• [WHAT YOU WILL DO] Return the records below exactly as they are written.

• [PROVIDED MATERIAL]
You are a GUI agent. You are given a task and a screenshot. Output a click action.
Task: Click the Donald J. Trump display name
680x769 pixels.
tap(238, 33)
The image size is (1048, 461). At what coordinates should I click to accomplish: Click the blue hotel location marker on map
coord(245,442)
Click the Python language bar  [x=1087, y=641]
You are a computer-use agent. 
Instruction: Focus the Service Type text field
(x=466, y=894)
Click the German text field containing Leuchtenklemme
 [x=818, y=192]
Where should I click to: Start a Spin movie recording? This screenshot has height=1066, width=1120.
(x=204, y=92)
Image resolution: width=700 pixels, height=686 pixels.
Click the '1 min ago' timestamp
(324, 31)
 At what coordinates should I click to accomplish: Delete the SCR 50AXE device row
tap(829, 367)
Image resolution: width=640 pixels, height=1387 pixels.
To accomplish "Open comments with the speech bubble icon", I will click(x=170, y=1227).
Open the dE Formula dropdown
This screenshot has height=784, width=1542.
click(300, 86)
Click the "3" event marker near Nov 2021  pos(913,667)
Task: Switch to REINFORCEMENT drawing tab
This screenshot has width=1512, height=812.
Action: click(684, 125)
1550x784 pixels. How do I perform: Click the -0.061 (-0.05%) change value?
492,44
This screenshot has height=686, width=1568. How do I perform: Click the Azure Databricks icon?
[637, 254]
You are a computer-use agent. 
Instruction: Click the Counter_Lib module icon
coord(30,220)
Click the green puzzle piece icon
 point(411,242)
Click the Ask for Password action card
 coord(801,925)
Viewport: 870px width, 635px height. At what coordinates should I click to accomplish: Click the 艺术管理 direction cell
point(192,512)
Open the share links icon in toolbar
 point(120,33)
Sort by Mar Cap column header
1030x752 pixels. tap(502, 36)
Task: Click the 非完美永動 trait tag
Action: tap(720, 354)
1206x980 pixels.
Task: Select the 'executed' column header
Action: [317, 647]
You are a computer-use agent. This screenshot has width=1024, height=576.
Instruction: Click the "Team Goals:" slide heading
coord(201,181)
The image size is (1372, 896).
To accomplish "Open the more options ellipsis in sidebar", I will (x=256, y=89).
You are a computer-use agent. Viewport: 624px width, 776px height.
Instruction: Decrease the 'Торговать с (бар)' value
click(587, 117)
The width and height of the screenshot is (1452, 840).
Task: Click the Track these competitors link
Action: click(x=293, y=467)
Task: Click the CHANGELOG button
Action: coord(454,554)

• [ANSWER SECTION]
You are a GUI agent. You are given a task and a screenshot. Output a click action.
Task: Click the Donald J. Trump display name
680x769 pixels.
tap(238, 33)
The image size is (1048, 461). At what coordinates should I click to accomplish: Click the blue hotel location marker on map
coord(245,442)
Click the Python language bar  [x=1087, y=641]
You are a computer-use agent. 
Instruction: Focus the Service Type text field
(x=466, y=894)
Click the German text field containing Leuchtenklemme
 [x=818, y=192]
Where should I click to: Start a Spin movie recording? This screenshot has height=1066, width=1120.
(x=204, y=92)
Image resolution: width=700 pixels, height=686 pixels.
Click the '1 min ago' timestamp
(324, 31)
 At what coordinates should I click to accomplish: Delete the SCR 50AXE device row
tap(829, 367)
Image resolution: width=640 pixels, height=1387 pixels.
To accomplish "Open comments with the speech bubble icon", I will click(x=170, y=1227).
Open the dE Formula dropdown
This screenshot has height=784, width=1542.
click(300, 86)
Click the "3" event marker near Nov 2021  pos(913,667)
Task: Switch to REINFORCEMENT drawing tab
This screenshot has width=1512, height=812.
Action: click(684, 125)
1550x784 pixels. How do I perform: Click the -0.061 (-0.05%) change value?
492,44
This screenshot has height=686, width=1568. How do I perform: Click the Azure Databricks icon?
[637, 254]
You are a computer-use agent. 
Instruction: Click the Counter_Lib module icon
coord(30,220)
Click the green puzzle piece icon
 point(411,242)
Click the Ask for Password action card
 coord(801,925)
Viewport: 870px width, 635px height. At what coordinates should I click to accomplish: Click the 艺术管理 direction cell
point(192,512)
Open the share links icon in toolbar
 point(120,33)
Sort by Mar Cap column header
1030x752 pixels. tap(502, 36)
Task: Click the 非完美永動 trait tag
Action: tap(720, 354)
1206x980 pixels.
Task: Select the 'executed' column header
Action: [317, 647]
You are a computer-use agent. This screenshot has width=1024, height=576.
Instruction: Click the "Team Goals:" slide heading
coord(201,181)
The image size is (1372, 896).
To accomplish "Open the more options ellipsis in sidebar", I will (x=256, y=89).
You are a computer-use agent. Viewport: 624px width, 776px height.
Instruction: Decrease the 'Торговать с (бар)' value
click(587, 117)
The width and height of the screenshot is (1452, 840).
Task: Click the Track these competitors link
Action: click(x=293, y=467)
Task: Click the CHANGELOG button
Action: coord(454,554)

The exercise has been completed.